In tale dilatazione di spazio dell'Io è anche la sua modernità, una forte indicazione data alla poesia avvenire. Una organizzazione dei vari momenti lirici in un macrotesto o canzoniere in cui convergono tanti microtesti autonomi e nello stesso tempo interagenti, lo configura quale racconto discontinuo e frammentato, quasi un libro aperto di scrittore moderno, che si può leggere partendo da ogni pagina, quale può essere il racconto di una ossessione, e può assumere mille significati, ma è innanzi tutto quello che dice.
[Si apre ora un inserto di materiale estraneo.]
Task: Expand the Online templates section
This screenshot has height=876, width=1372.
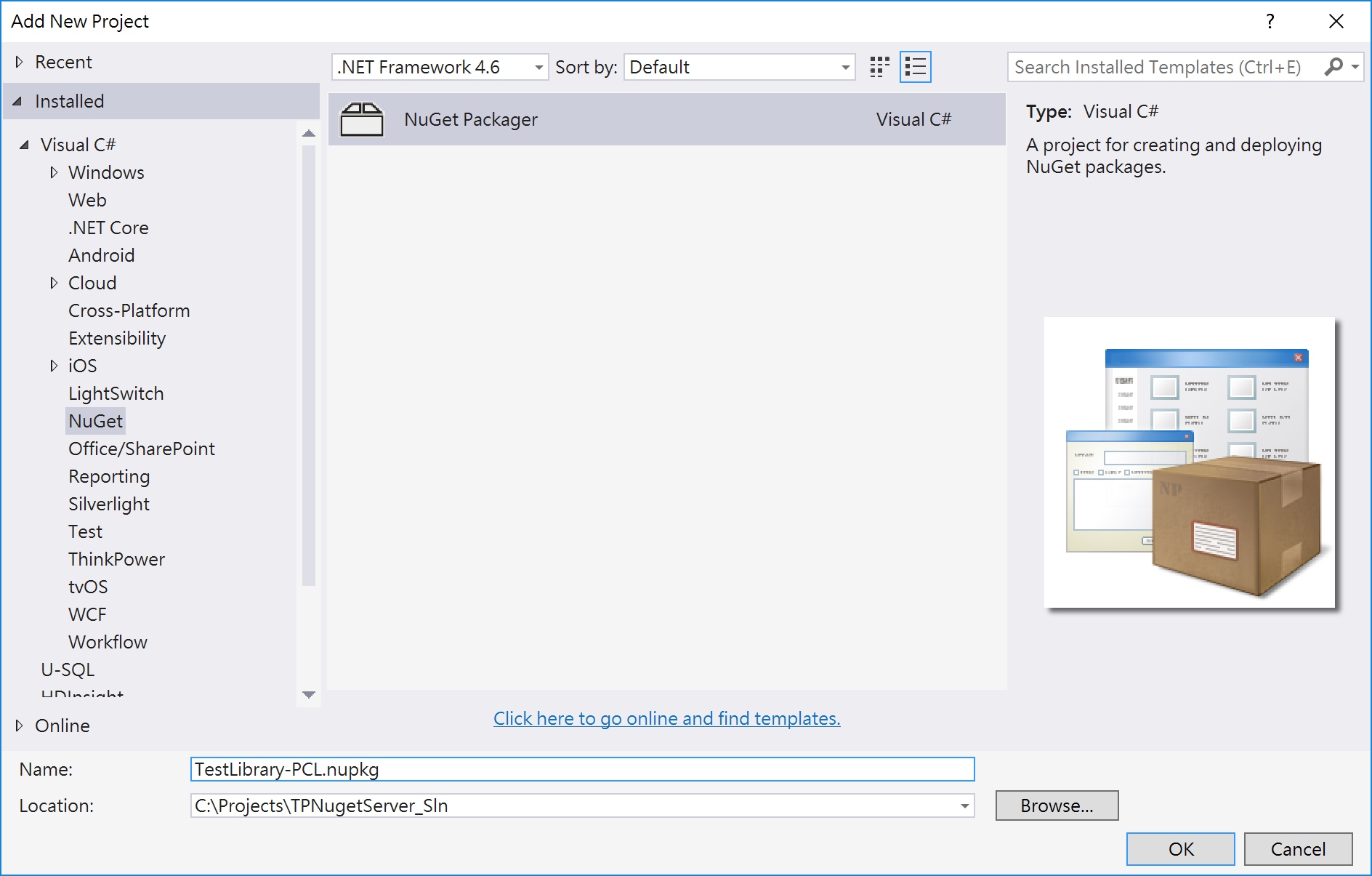Action: click(x=19, y=726)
La sua modernità è nell' aver respinto o tenuto ai margini le tentazioni campanilistiche, cortigiane, nell'aver usato lo strumento di una lingua volgare come lingua letteraria; modernità anche nella metrica, con innovazioni regolatrici del sonetto, della canzone, della sestina, della ballata, ed introduzione del madrigale tra le forme metriche alte. Aver ripreso dagli antichi, in chiave d'interpretazione moderna, la forma della epistola, piegata ad autobiografia, confessione e auto da fé, tensione morale, inquietudine, smania d'onore, scontentezza di sé e della propria opera; ed inoltre, 1' aver arricchito il tema dell'amore negato, della frustrazione e dello straniamento, già presente negli stilnovisti e in Dante della Vita nuova, di una componente morale, introducendo il sentimento del peccato, la difficile ricerca di una quiete che non viene soltanto da estenuazione e stanchezza, ma da improbabili, anche se desiderati pentimento e perdono; il tutto trasferito in una zona quasi metafisica, nella quale la parola stessa, fattasi emblema e rinunciando alle compromissioni realistiche con il quotidiano, ambiva ad una maggior durata, a contrastare l'usura del tempo, la labilità e la corruzione, una durata resa possibile proprio in virtù della sua astrattezza, dall'essere semanticamente indefinita.
Ma a raffronto e interazione, una serie di agganci a dati di cronaca e di vita, incontri, partenze, saluti, fughe, ritegni, gelosie, come a sottolineare la veridicità di una registrazione in un poetico libro/diario, con la fedeltà ad un amore lungo il corso di una vita, nella cornice cristiana della caducità.